In the messages, the men used sexist and homophobic slurs and joked about people who died in Hurricane Maria.
Following Rosselló’s resignation, the next in the line of succession for the governorship was the secretary of state. However, Puerto Rico’s secretary of state has just resigned as well, as he also was involved in the message scandal.
Line of Succession Problems
The lack of a clear successor left Rosselló with two choices: either nominate a new secretary of state and hope that that person got approved by Puerto Rico’s House and Senate before he left office on Aug. 2, or simply continue down the line of succession.
The third in the line of succession was the Secretary of Justice Wanda Vázquez. However, a few days after Rosselló announced his resignation, Vázquez said in a tweet that she did not want to be the governor.
The next in line was the treasury secretary, but he could not be governor because he was 31, and Puerto Rico’s constitution mandates that the governor must be at least 35.
The fifth in the line of succession was the secretary of education, a career bureaucrat with very little political experience who had only been serving for a few months after the previous secretary of education was arrested for illegally directing $15.5 million in federal contracts to business friends.
Amid the political turmoil, Rosselló announced on July 30, three days before he was set to leave office, that he had nominated Pierluisi as secretary of state.
Pierluisi, a lawyer who previously served as Puerto Rico’s non-voting member in Congress and as their secretary of justice, was approved by Puerto Rico’s House, but not the island’s Senate.
Reportedly, the Senators were wary of Pierluisi because he had spent the last few years working for a Washington D.C.-based law firm that gave legal counsel to the federal oversight board that monitors Puerto Rico’s bankruptcy.
That board is largely disliked by Puerto Ricans because it has imposed strict austerity measures on them. As a result, the Senators were concerned he would still try to push the board’s agenda.
However, Rosselló still chose to swear-in Pierluisi, and the next day Puerto Rico’s Senate filed a lawsuit arguing that it was unconstitutional for someone in the line of succession who had not been confirmed by the Senate to step up as governor.
Pierluisi defended himself, citing a 2005 law that says a secretary of state does not need to be approved by both the House and Senate if they need to assume the position of governor in an emergency.
However, Puerto Rico’s Supreme Court ruled Wednesday that a secretary of state had to be approved by both the House and Senate in order to step up as governor and that as a result, Pierluisi’s appointment was unconstitutional and he had to step down immediately.
After serving for a total of 120 hours, the shortest period of time any Puerto Rican governor has been in office, Pierluisi stepped down, and Vázquez was sworn in.
Speaking during a televised speech last night, Vázquez said that while she was not chosen by the people, she would try to create dialogue and build consensus.

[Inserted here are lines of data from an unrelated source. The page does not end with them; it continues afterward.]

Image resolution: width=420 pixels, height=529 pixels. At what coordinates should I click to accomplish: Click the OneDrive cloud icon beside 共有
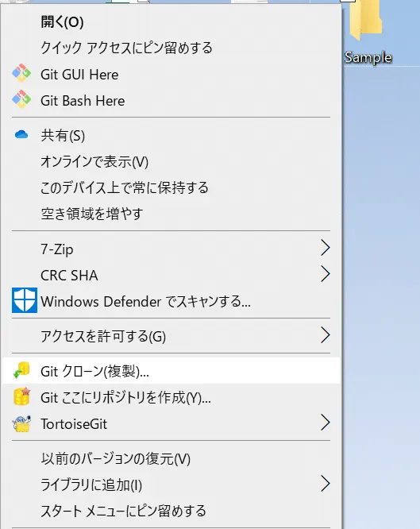21,134
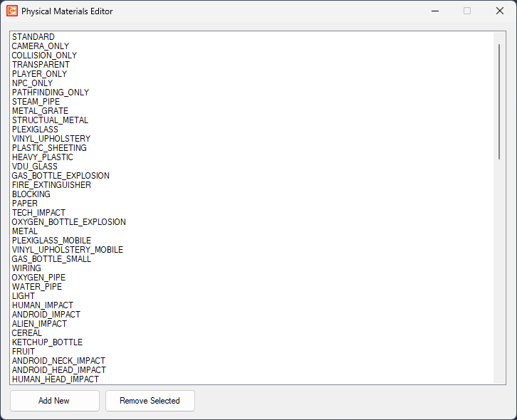Minimize the Physical Materials Editor window
The image size is (517, 420).
434,11
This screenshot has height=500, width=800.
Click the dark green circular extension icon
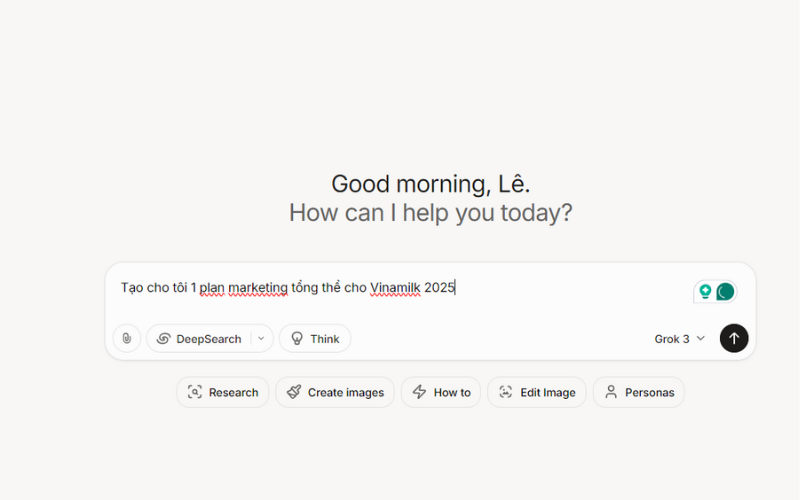coord(725,291)
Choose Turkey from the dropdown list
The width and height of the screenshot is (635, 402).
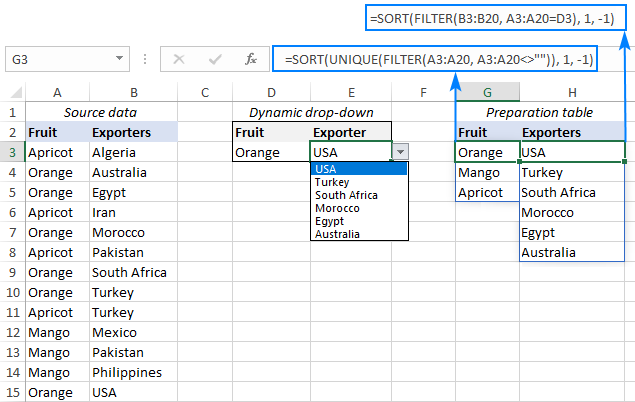(331, 182)
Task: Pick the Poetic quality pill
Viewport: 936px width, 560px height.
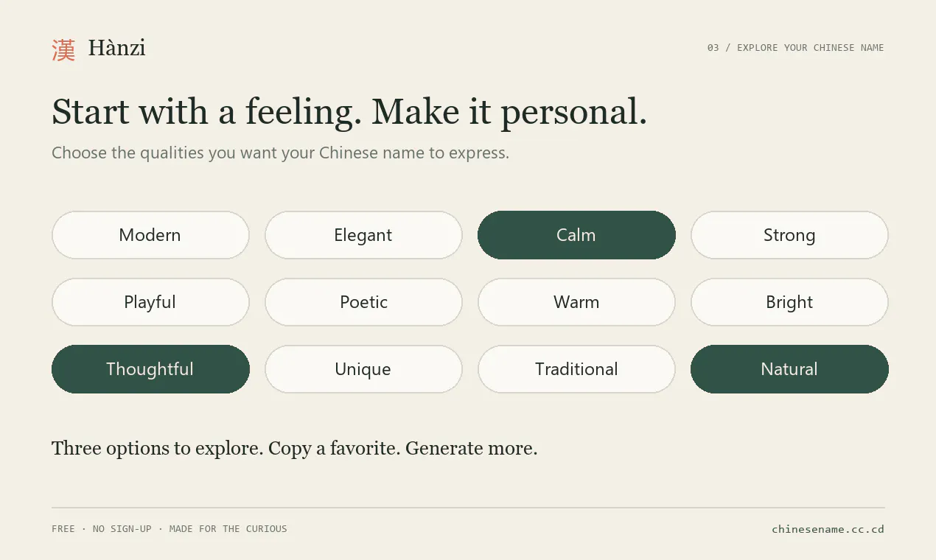Action: [x=363, y=302]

“We will work together on all that unites us, and we will look for consensus where we disagree,” the new governor told the people of Puerto Rico. “I will remain focused on resuming the course for our people in an orderly and peaceful fashion.”
However, Vázquez’s future as the governor may be short-lived. Even after Vázquez had said she did not want the job, protestors took to the streets to oppose her possible appointment, and a hashtag calling for her to resign was reportedly shared Twitter more than 60,000 times.
After her swearing-in, a small group of protestors gathered in front of the governor’s mansion to call for her resignation and reportedly chanted, “There’ll be no peace as long as there’s impunity!”
Already, Puerto Rico is expecting a new wave of much larger protests calling for Vázquez to step down.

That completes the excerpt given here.